Medusa Productions Posted May 27, 2008 Posted May 27, 2008 hi guys first post here. I am looking for a way to parse each instance of "friendid=870987" in an html code i have scraped with the web browser. This is my first foray into parsing data and after several failed attempts i'm getting a little discouraged. Any help would be much appreciated. Dave an example would be pulling this data from the following html----> [*] Steve McQueen >>>>>> 184040237 Steve McQueen also making a new record for each unique found id. Thanks
comment Posted May 27, 2008 Posted May 27, 2008 Assuming there is some consistency here (hard to tell from a single example), you could try: Let ( [ pos = Position ( text ; "friendid="184040237"" ; 1 ; 1 ) ; start = Position ( text ; ">" ; pos ; 2 ) + 1 ; end = Position ( text ; "<" ; start ; 1 ) ] ; Case ( pos ; Middle ( text ; start ; end - start ) ) ) also making a new record for each unique found id I don't think you gave us enough information to make a suggestion.

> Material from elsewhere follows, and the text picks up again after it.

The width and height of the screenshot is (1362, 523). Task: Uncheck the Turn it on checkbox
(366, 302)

Medusa Productions Posted May 31, 2008 Author Posted May 31, 2008 (edited) thank you so much guys, I still can't seem to work it out. Here is a better example: How would I pull each instance of the 6-8 number strings found after "friendid=" in the following html source i scraped from the webviewer. I really appreciate your help as I've been trying to figure this out for a couple of weeks to no avail. Thanks D Editted (Sorry) Edited June 1, 2008 by Guest
comment Posted June 1, 2008 Posted June 1, 2008 [bigger][color:red]Please use an attachment next time. [/bigger] Since the number of occurrences of the search string is unknown, you need some sort of recursive procedure. It seems like a script would be most suitable here. See a rough sketch in the attached file. It extracts the ID's and names as lists - I presume you'd eventually want to create records from the parsed data. Another thing that needs to be added is the replacement of HTML entities with the corresponding characters. ParseFriends.fp7.zip
Medusa Productions Posted June 1, 2008 Author Posted June 1, 2008 You did it! That is so awesome. Thank you Thank you. I just learned so much from that I can't thank you enough. I promise I won't drop 30 page sources files into the forum again as well. YES!

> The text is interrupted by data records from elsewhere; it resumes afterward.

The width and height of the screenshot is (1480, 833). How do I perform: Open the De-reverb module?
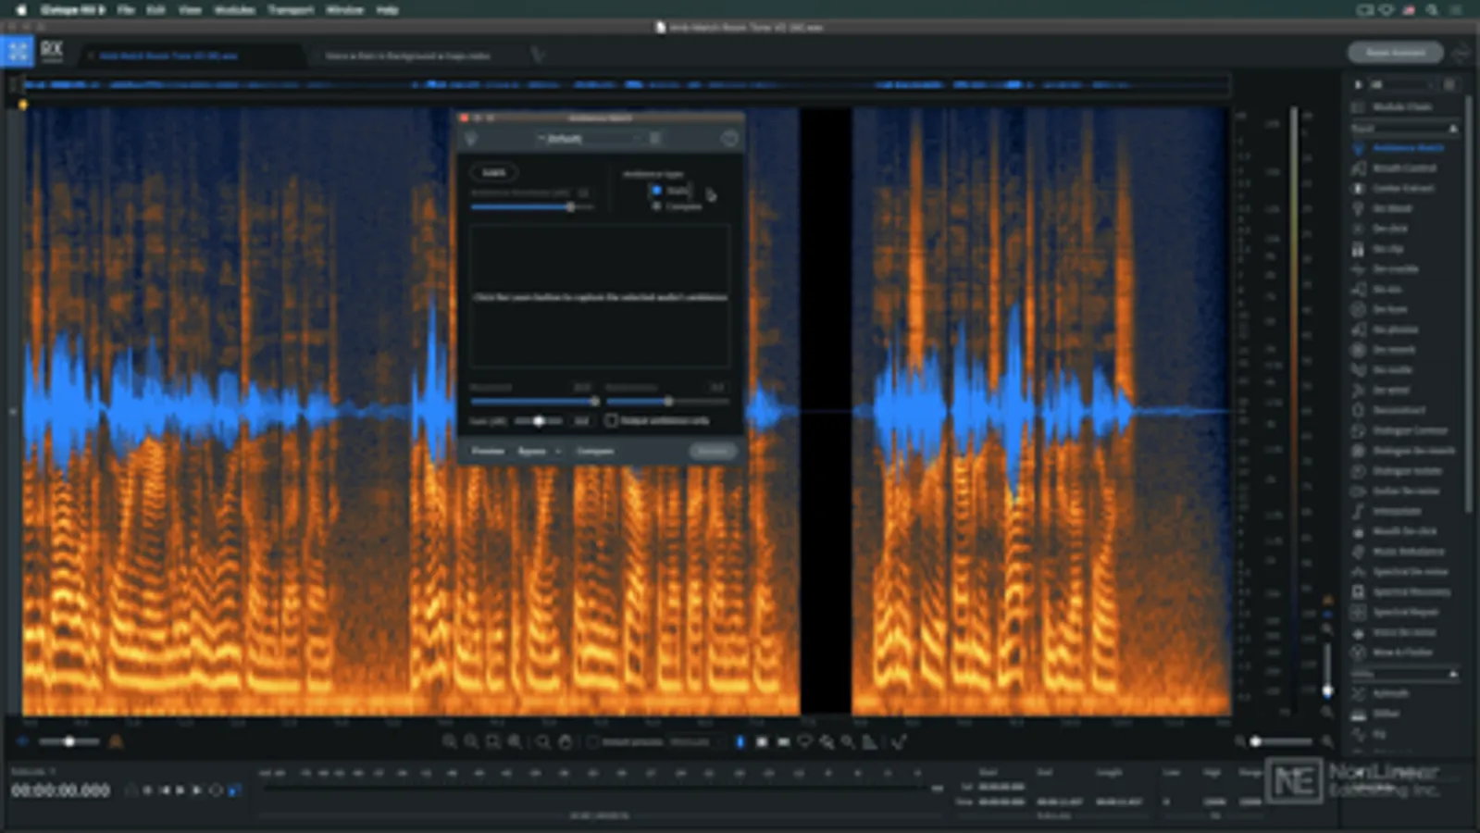[x=1394, y=350]
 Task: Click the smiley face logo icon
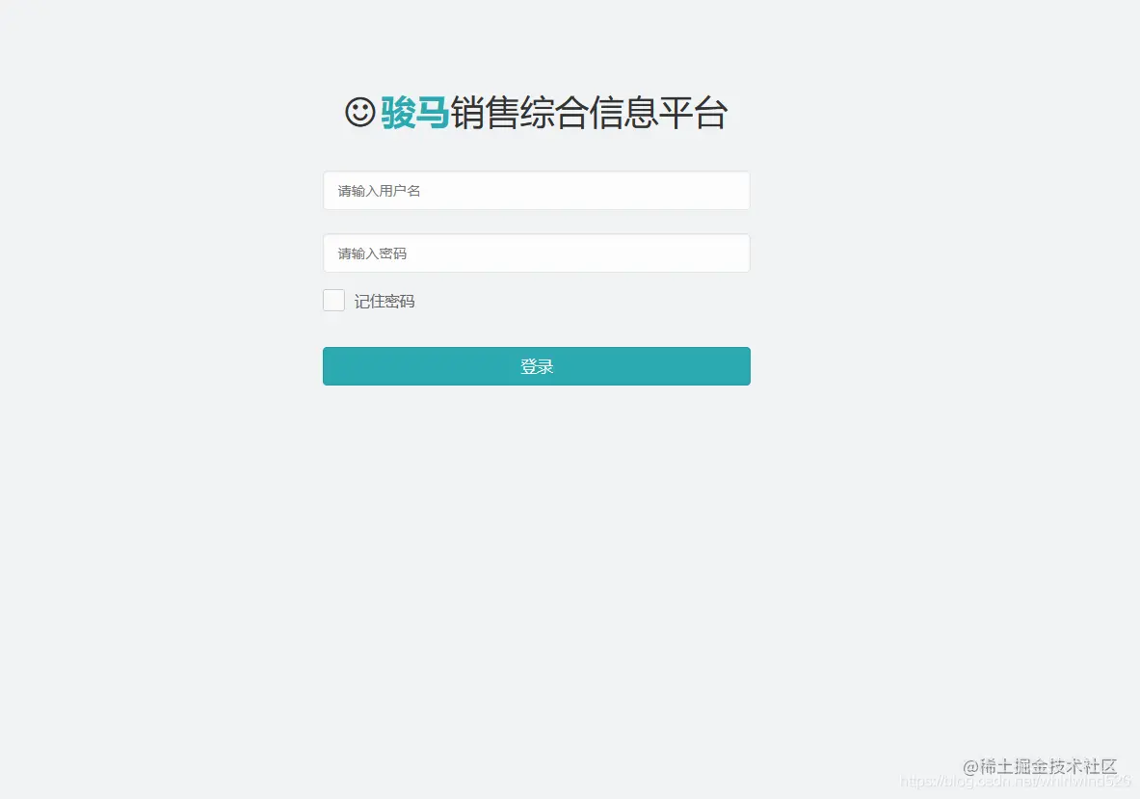click(359, 112)
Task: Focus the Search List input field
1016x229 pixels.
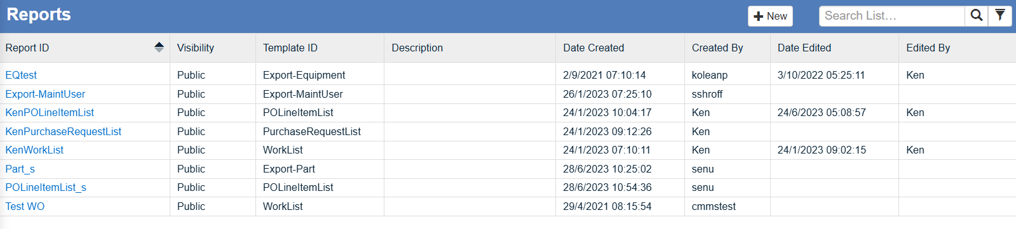Action: coord(891,16)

mr_vodka Posted June 1, 2008 Posted June 1, 2008 I promise I won't drop 30 page sources files into the forum again as well. Well yes especially when then contain profanity. :)
Medusa Productions Posted June 2, 2008 Author Posted June 2, 2008 I've been looking at the code but, i'm not sure exactly how the script is finding the name. It also seems that it doesnt always work but, still a great script. Any chance of a short explanation. Also what direction would you head if you wanted to make each of the numbers a new record with related name? Thanks!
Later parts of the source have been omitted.